Hey folks , here you can find the video editorial of
CHFDORA
Thank you guys for watching and keep coding.
CodeNCdode
Hey folks , here you can find the video editorial of
CHFDORA
Thank you guys for watching and keep coding.
CodeNCdode
thank man it helps a lot
You can refer to the detailed solution of DYNAMO here Looking forward to your valuable feedback
I have uploaded solution of that as well and for ENGLISH as well
pick each element and find whether the left and right element (of current element ) is same and whether the upper and bottom element (of current element ) is same , if yes then increment count else return.

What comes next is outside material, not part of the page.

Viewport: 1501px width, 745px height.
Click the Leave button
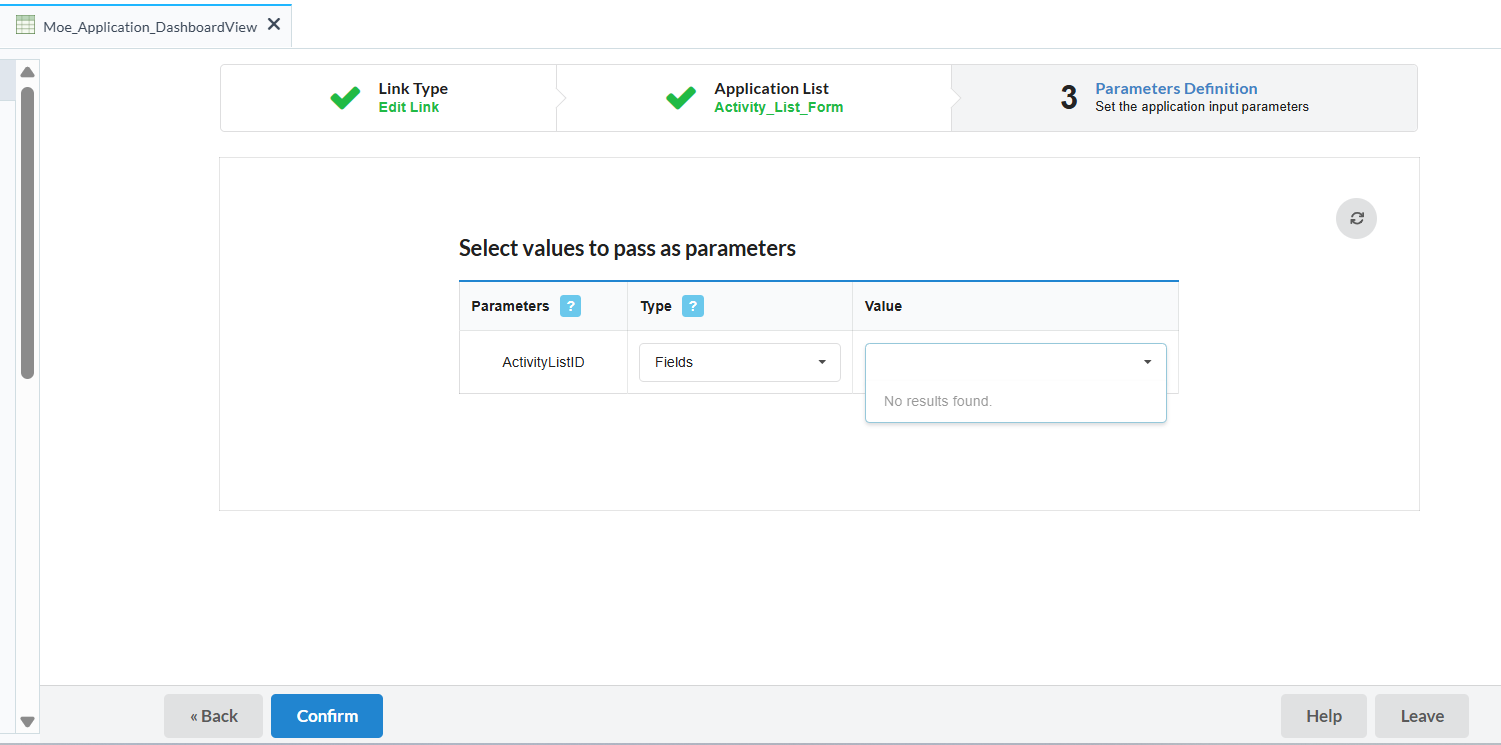1421,716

lli totalpali(vector<vector<int>> &a,lli n,lli m,lli i,lli j){ // i and j are current index
lli rowu = i-1; //rowup
lli rowd = i+1; //rowdown
lli coll = j-1; //col left
lli colr = j+1; // col right
lli cnt=0;
while((rowu>=0 && rowd<n && a[rowu][j]==a[rowd][j]) && (coll>=0 && colr<m && a[i][coll]==a[i][colr])){
cnt++;
rowu--;
rowd++;
coll--;
colr++;
}
return cnt;
}
You’re welcome brother.
#include<bits/stdc++.h>
using namespace std;
int main()
{
int t,i,j,l,h,p,q;
cin>>t;
while(t–)
{
int n,m,res;
cin>>n>>m;
long long int a[n][m];
for(i=0;i<n;i++)
{
for(j=0;j<m;j++)
{
cin>>a[i][j];
}
}
res=n*m;
for(i=1;i<n-1;i++)
{
for(j=1;j<m-1;j++)
{
l=i-1;h=i+1;
p=j-1;q=j+1;
while(l>=0&&h<n&&a[i][p]==a[i][q]&&p>=0&&q<n&&a[l][j]==a[h][j])
{
res++;
l–;h++;
p–;q++;
}
}
}
cout<<res<<endl;
}
}
Is it wrong?
submit and check
silly mistake:- written q<n instead of q<m
i know these kinds of mistakes frustrate a lot , i can feel your pain
exactly what i needed
can we use manacher algorithm to solve this question . i used manacher algo and i got TLE.

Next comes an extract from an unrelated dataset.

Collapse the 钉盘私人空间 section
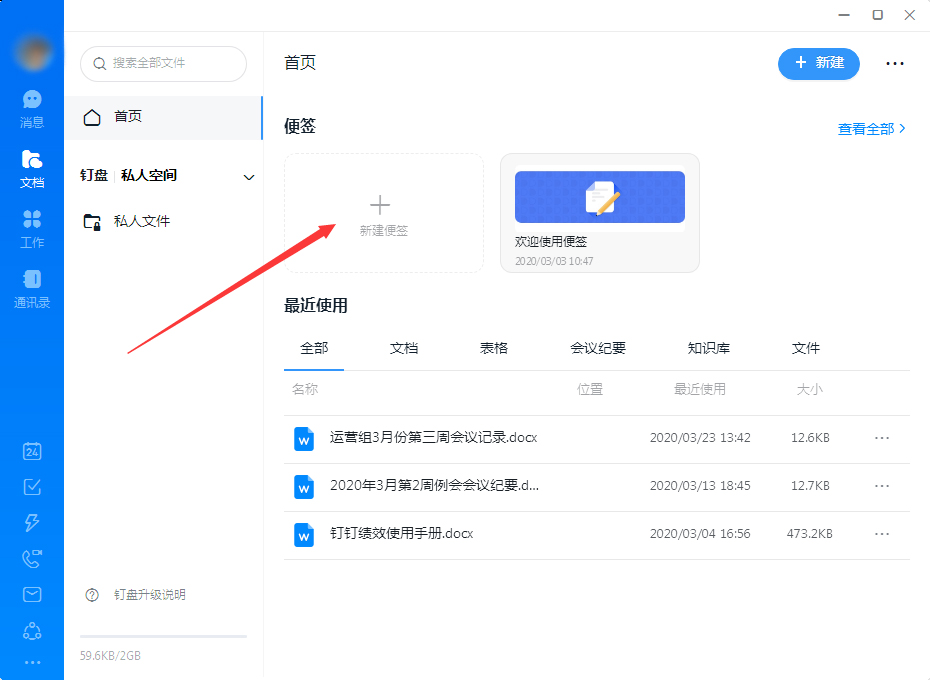The height and width of the screenshot is (680, 930). [248, 176]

My solution : CodeChef: Practical coding for everyone
thanks man for your appreciation
Good
Yes, Manacher’s algorithm can be used.
I have solved it with this algorithm myself and got AC.
My solution:
https://www.codechef.com/viewsolution/28924106
Just applied it on each row and saved the results for all elements.
After that applied it on each column and then added the minimum of the both traversal to the answer.
Thanks man , thanks for the support.